■ **DESCRIPTION OF THE TASK**
Please translate the sentence "I need to solve this problem for the current OS." from the passage below into Spanish.

■ **PASSAGE**

↓

Which container image are you using? On 18th of October Google announce a new container image, which doesn't support NFS, yet. Since Kubernetes 1.4 this image (called gci) is the default. See also https://cloud.google.com/container-engine/docs/node-image-migration#known_limitations
My Issue
I am having trouble removing MongoDB warnings about Transparent Huge Pages (THP) on an OVH CentOS 7 installation, and the issue appears to be the inability to write to /sys/kernel/mm as root.
First, I realize the OVH kernel is customized, and I know many of you will say to go with a fresh non-customized kernel, but that's not an option right now. I need to solve this problem for the current OS.

↑

■ **SOURCE MATERIAL**

↓

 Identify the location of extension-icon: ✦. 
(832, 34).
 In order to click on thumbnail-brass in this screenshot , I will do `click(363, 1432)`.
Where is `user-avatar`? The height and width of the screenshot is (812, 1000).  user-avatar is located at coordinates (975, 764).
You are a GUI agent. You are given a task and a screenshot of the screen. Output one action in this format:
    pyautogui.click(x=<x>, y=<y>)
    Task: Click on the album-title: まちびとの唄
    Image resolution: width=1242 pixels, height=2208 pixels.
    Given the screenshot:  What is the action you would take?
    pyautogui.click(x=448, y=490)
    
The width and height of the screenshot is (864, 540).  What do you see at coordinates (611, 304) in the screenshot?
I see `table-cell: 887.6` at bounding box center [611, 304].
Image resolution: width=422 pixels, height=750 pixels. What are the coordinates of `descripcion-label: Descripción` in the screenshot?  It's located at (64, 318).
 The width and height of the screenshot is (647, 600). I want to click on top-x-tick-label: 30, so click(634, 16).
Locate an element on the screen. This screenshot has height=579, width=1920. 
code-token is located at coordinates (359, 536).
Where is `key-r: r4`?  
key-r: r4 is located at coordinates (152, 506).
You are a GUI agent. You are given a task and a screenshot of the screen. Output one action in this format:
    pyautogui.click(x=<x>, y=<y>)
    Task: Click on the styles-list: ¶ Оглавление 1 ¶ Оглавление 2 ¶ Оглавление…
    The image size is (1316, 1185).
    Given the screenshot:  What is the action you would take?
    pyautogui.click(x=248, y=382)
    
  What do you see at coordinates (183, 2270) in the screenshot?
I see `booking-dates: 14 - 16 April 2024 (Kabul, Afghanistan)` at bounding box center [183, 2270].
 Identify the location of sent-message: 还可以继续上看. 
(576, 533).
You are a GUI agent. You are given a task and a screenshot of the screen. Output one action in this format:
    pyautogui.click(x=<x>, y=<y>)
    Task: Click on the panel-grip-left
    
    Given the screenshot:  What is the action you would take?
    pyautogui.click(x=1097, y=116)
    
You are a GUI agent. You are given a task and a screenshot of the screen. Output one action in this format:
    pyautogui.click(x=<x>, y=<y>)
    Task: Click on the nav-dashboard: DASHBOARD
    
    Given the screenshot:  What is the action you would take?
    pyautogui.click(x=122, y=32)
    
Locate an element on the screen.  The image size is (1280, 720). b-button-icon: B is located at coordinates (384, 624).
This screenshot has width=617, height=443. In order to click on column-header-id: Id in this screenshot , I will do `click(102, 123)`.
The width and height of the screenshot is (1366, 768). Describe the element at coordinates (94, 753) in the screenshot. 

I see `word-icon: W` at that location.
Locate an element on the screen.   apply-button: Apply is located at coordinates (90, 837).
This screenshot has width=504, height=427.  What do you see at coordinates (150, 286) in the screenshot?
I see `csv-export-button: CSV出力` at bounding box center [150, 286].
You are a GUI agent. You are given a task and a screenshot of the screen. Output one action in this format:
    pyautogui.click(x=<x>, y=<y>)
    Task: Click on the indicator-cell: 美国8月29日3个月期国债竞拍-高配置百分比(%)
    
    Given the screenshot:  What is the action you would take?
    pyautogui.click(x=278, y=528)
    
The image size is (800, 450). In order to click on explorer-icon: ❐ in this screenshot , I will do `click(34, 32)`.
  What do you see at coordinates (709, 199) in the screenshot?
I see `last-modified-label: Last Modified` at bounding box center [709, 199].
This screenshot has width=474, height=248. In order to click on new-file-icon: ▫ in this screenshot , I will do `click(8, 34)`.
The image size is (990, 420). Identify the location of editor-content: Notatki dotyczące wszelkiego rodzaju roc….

↑

■ **TASK OUTPUT**
Necesito resolver este problema para el sistema operativo actual.